Future of deer herd in hunters’ hands
By Ken M. Blomberg
It’s no secret that Chronic Wasting Disease (CWD) poses the greatest risk to North America’s deer herds and deer hunting. Here’s some undisputed facts:
— Chronic wasting disease (CWD) is a disease of the nervous system in deer and elk that results in distinctive brain lesions. It continues to be a major issue for wildlife scientists throughout the nation, and a key focus for research at the USGS National Wildlife Health Center (NWHC). The NWHC continues to investigate CWD in Wisconsin and throughout the nation.
— One in four deer in Wisconsin’s Iowa and western Dane counties has CWD. Our very own Portage County is on the list of 19 counties with a history of CWD infected deer roaming within their borders.
— Just last week, outdoor writer Pat Durkin reported in the Appleton Post Crescent, “One of Wisconsin’s oldest and largest sausage makers told its customers in late August that it will no longer process venison into sausage and other snack-meat products because of chronic wasting disease’s worsening spread in the state’s deer herd.”
— Silver Creek Specialty Meats Inc. of Oshkosh noted ongoing CWD research by the Canadian Food Inspection Agency influenced their decision. “A study that exposed 18 macaque monkeys to CWD since 2009. So far, five of the monkeys have contracted the always-fatal brain disease. Two got sick by eating CWD-infected meat, and one got sick by eating infected brain matter. The other two got sick after their brains were injected with infected materials. Fifteen years ago, the public was told of no scientific evidence that CWD spread to humans.”
— At five prior Wisconsin Conservation Congress (WCC) and Department of Natural Resources (DNR) spring fish and game hearings, sportsmen voted unanimously to ban statewide deer baiting and feeding – in hopes of slowing or stopping the spread of CWD in our state. Yet unbelievably, in June of this year, our lawmakers voted to let their constituents continue to bait and feed deer by enacting a sunset provision on Wisconsin’s deer baiting and feeding ban rather than accept scientific documentation of CWD.
The DNR’s initial fight to prevent CWD from spreading has failed. They began monitoring the state’s wild white tailed deer herd in 1999. The first positives were found in 2002 through testing of deer harvested in November 2001 in isolated southern counties.
Today, the DNR reports, “There are currently 43 CWD affected counties. Of these counties, 19 are designated as such due to having a wild CWD positive deer, 10 are within 10 miles of a wild CWD positive deer and 14 have a captive CWD positive or are within 10 miles of a captive CWD positive deer.”

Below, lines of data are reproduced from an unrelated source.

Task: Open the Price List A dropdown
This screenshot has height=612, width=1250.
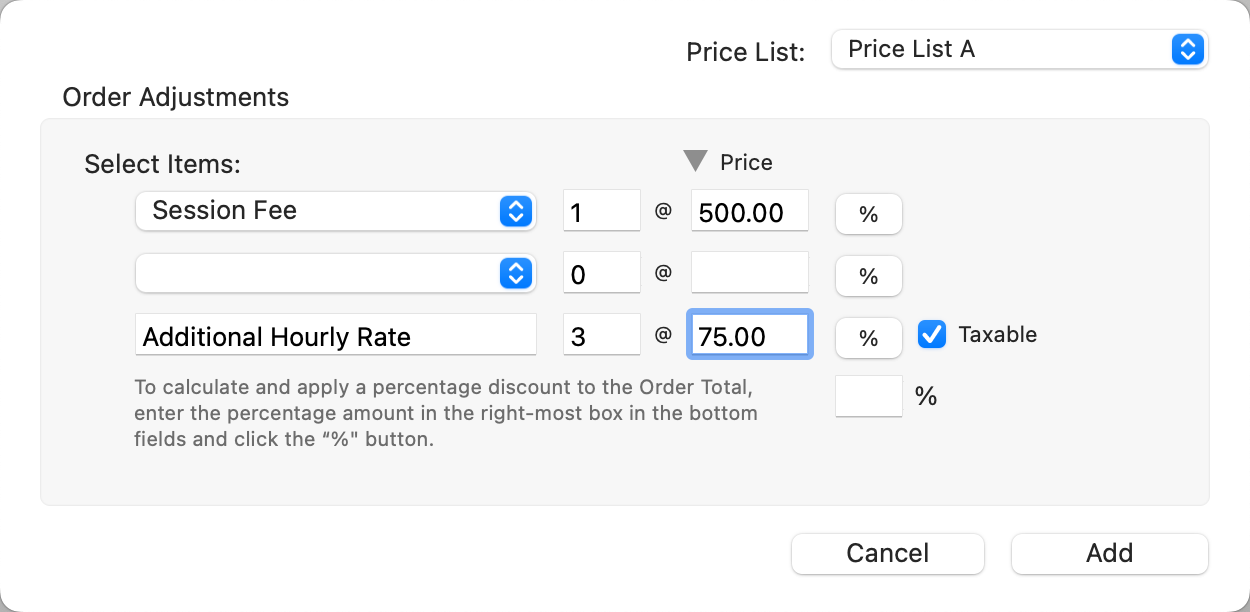Action: [1018, 49]
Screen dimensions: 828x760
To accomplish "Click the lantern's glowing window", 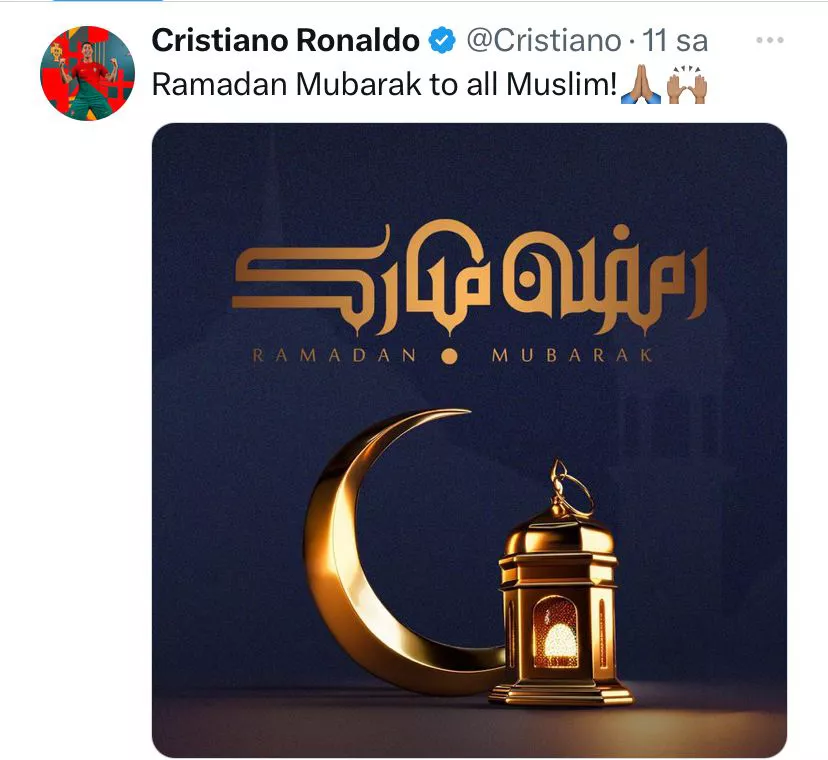I will point(555,632).
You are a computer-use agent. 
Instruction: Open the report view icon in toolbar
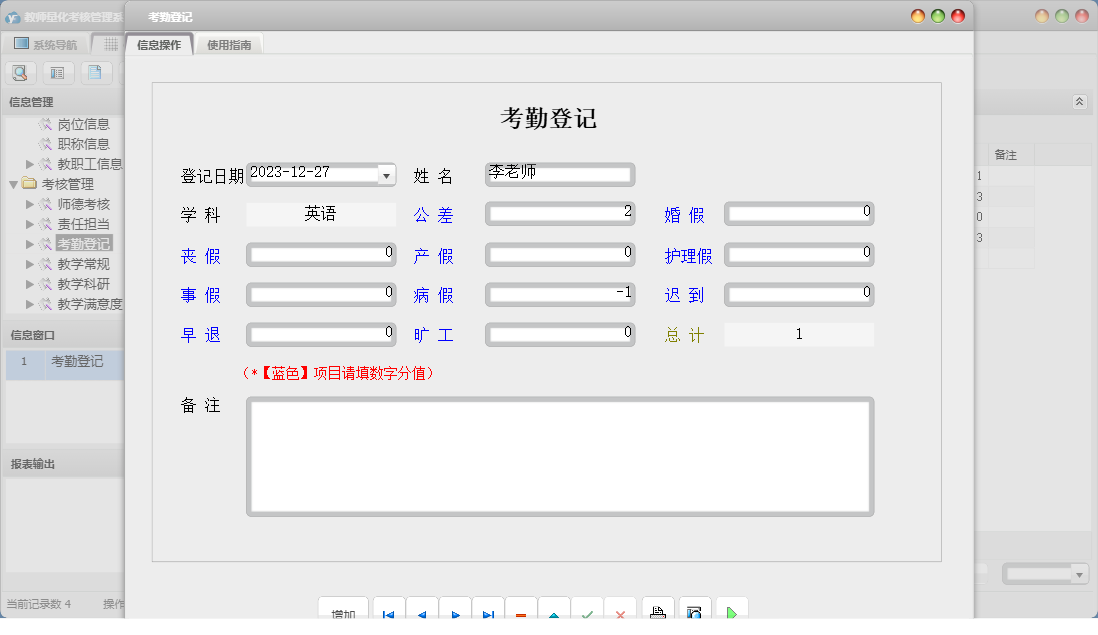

The department has developed a chronic wasting disease response plan through the year 2025, developed by members from the DNR, Wisconsin Conservation Congress and the Wisconsin Department of Agriculture, Trade and Consumer Protection. They recommend practices to reduce and prevent the spread of CWD that can be done through voluntary implementation by Wisconsin citizens – with hopes human-related introductions of CWD may be reduced.
That includes a CWD sampling plan reported last week in the Gazette. It bears repeating here in this space.
In cooperation with local businesses, DNR staff are collecting deer heads for CWD surveillance testing in area counties during the 2017 hunting seasons. If you harvest an adult deer, consider submitting a sample for testing.
In Portage County, head samples can be dropped off at 24-hour self-serve kiosks at the Buena Vista DNR Field Station, 8310 County Road F. Bancroft, or the Plover DNR Ranger Station, 2510 Maple Drive, Plover.
In addition, lymph node samples may be dropped off at Vollmer Taxidermy, 3631 Plover Road, Plover, 715-345-1934, or the Almond Rod and Gun Club, 8092 County Road GG, Almond, 715-570-1147.
In the end, the only real hope for surveillance testing lies in the hands of concerned hunters. Concerned for the deer herd and concerned for their family’s health. And if you’re concerned about your lawmaker in Madison, give him or her a call and let them know the future of our deer herd is also in their hands.